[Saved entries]
################
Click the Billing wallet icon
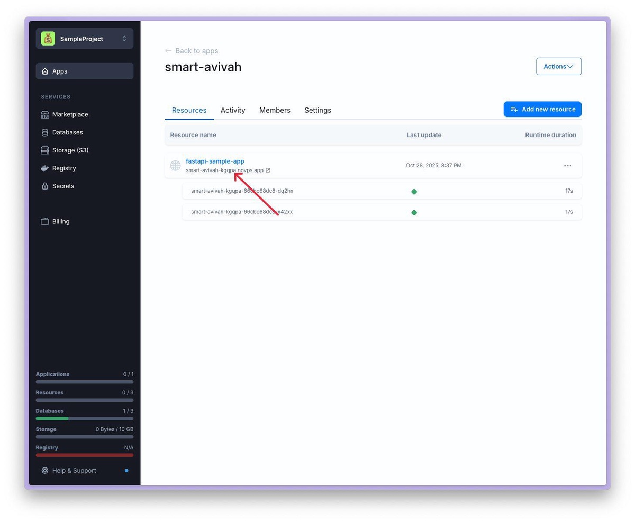 coord(45,221)
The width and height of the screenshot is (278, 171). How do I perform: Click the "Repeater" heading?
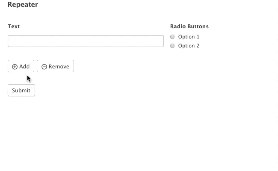tap(23, 5)
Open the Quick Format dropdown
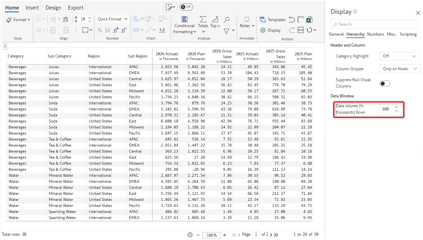 tap(112, 19)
################
**PROMPT:** Print the records verbatim, without pictures.

**TASK ANSWER:**
Click the Billing wallet icon
 coord(45,221)
The width and height of the screenshot is (278, 171). How do I perform: Click the "Repeater" heading?
tap(23, 5)
Open the Quick Format dropdown
 tap(112, 19)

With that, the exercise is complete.